The seasonal and spatial distributions of insolation vary with time due to cyclic variations in the orbital configuration of the Earth, resulting from the gravitational influences of the other planets in the solar system. The solution of orbital variations is chaotic and thus has only been calculated back to 20 Ma [Laskar et al., 1993]. The phases of these cycles become susceptible to uncertainty beginning only a few million years ago [Laskar et al., 1993; Lourens et al., 1996], but the periods of some cycles are considered relatively stable and have been observed in climate records from before 20 Ma [e.g., Zachos et al., 2001]. Provided below are the basic characteristics of the orbital parameters thought to be most important in controlling climate.

Obliquity is the angle of the equator relative the ecliptic plane, which primarily affects the seasonal and latitudinal distribution of insolation. High obliquity results in more high-latitude summer insolation at the expense of low-latitude summer insolation, and its effect is symmetric in the northern and southern hemispheres.

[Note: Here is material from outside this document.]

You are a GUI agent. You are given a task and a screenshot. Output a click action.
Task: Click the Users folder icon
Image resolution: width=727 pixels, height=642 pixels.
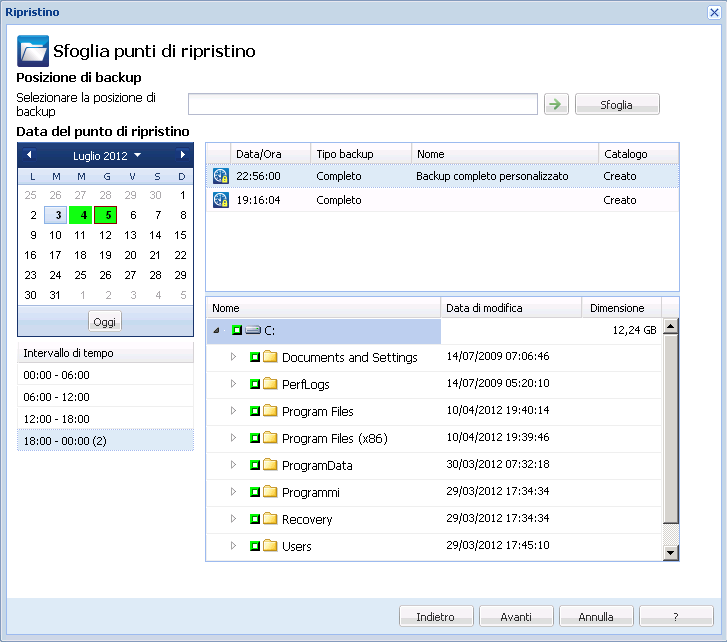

Obliquity also produces a small net change in annual insolation as a function of latitude. The range of Earth's obliquity over the last 6 Myr is 22 - 24.5o [Laskar et al., 1993]. Its primary periodicity is 41 kyr, but it experiences significant amplitude modulation with a quasi-periodicity of ~1.2 Myr [Hinnov, 2000].

Precession changes the direction of the planet's axis of rotation, which affects where in the Earth's orbit each season occurs. Precession is frequently measured as the angle between the longitude of perihelion (the orbital position closest to the sun) and the moving vernal equinox and has dominant periods of 19 and 23 kyr. Precession affects the seasonality of all latitudes by altering the Earth-sun distance during each season. For example, northern hemisphere summer is warmest when it occurs at perihelion; this configuration also results in warm southern winters, cold southern summers, and cold northern winters. Precession has no net effect on annual insolation at any latitude, and the strength of its seasonal effect is modulated by the eccentricity of the planet's orbit. When eccentricity is high, seasonal differences in Earth-sun distance are large, but net annual insolation only changes by ~0.1%. Eccentricity varies primarily at periodicities near 100 and 400 kyr; its range over the last 6 Myr is 0 - 0.06 [Laskar et al., 1993].

1.3. Orbital Tuning Targets

Orbital tuning (see Section 1.2.2) requires the selection of a particular forcing function. In agreement with Milankovitch theory, the most commonly considered forcing function is insolation at 65oN on the summer solstice, June 21. Selecting an alternate time of year affects the phase of precession in the insolation curve. Selecting the particular latitude of insolation affects the relative influence of 41-kyr obliquity cycles and 23-kyr precession cycles. Insolation at 65oN is commonly thought to drive climate records at all latitudes because northern hemisphere insolation/ice volume appears to exert a strong global influence through meachanisms such as albedo changes, atmospheric temperature gradients, greenhouse gas concentrations, and thermohaline circulation. However, some surface processes at equatorial or high southern latitudes could be driven by local insolation curves.

Each aspect of the climate system experiences and reacts to an entire annual cycle of insolation and interacts with parts of the climate at other latitudes and with different response times. Insolation targets generally represent an author's best guess at the dominant forcing function and response time of a climate variable. Tuning targets could be constructed as the sum of several insolation curves with different response times, but the physics of the climate system are rarely understood well enough to justify such precision.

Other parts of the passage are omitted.